TRY IT: Your copy of the entries below should hold exactly the lines from the one containing "Viewport: 1152px width, 864px height." to the one containing "You are a computer-use", inclusive, and no pictures.

-.-.-

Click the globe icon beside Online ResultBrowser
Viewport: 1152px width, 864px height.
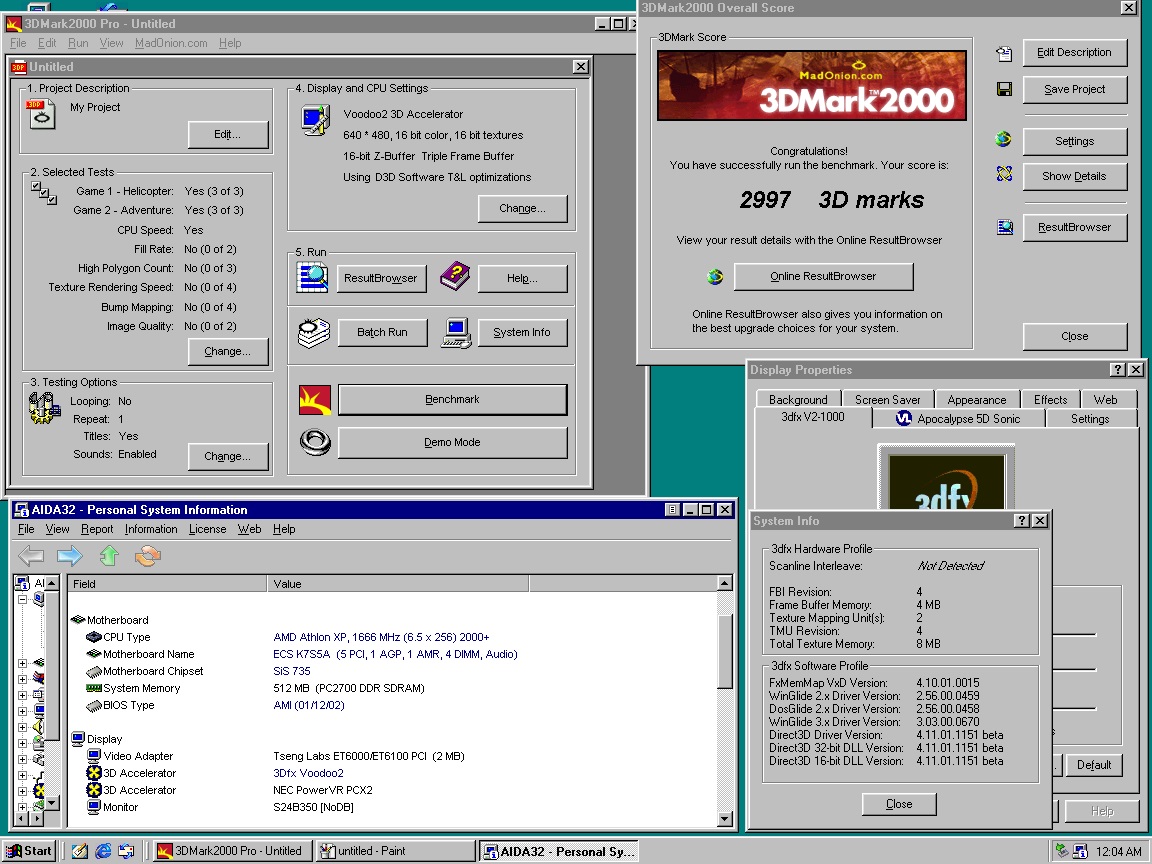pos(714,277)
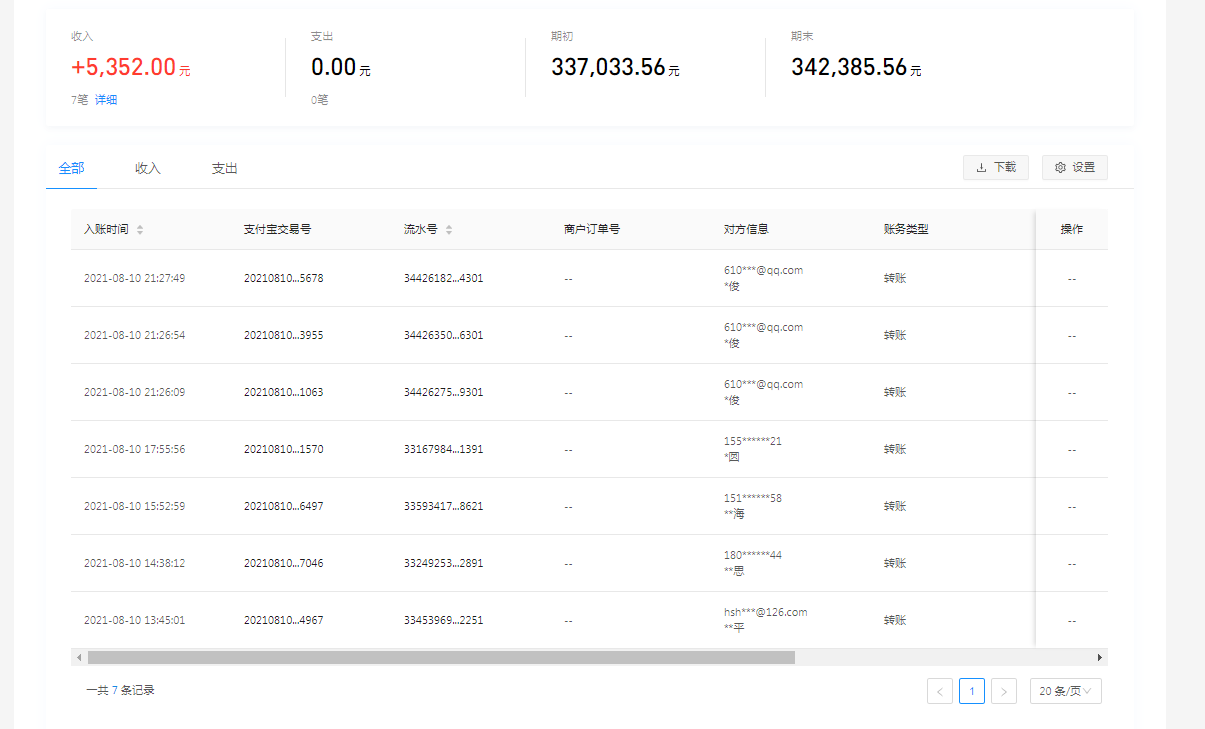1205x729 pixels.
Task: Click 对方信息 column header
Action: click(746, 229)
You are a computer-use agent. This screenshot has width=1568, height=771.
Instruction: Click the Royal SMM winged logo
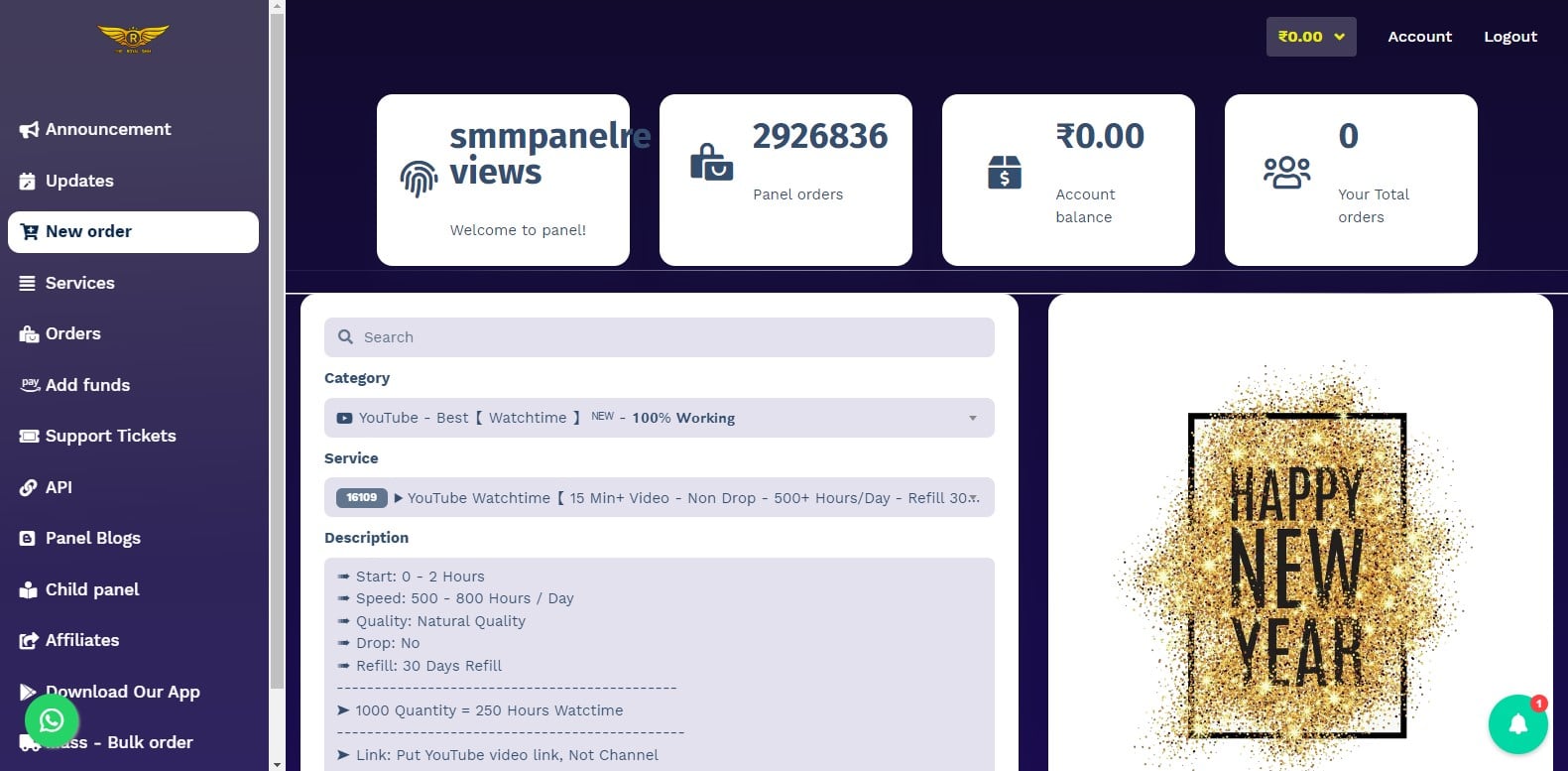point(133,39)
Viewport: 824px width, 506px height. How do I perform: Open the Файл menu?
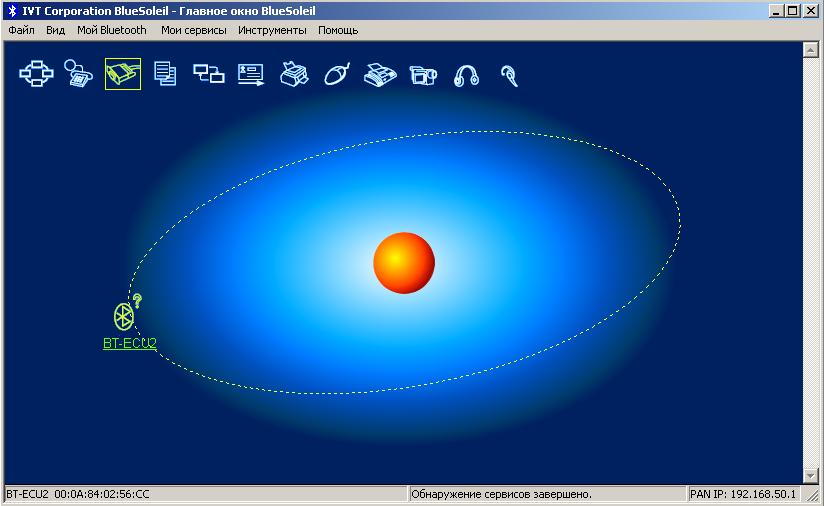[21, 30]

-.-.-

ANSWER SPACE:
Viewport: 1152px width, 864px height.
pos(714,277)
1205x729 pixels.
Task: Click 对方信息 column header
Action: click(746, 229)
You are a computer-use agent. This screenshot has width=1568, height=771.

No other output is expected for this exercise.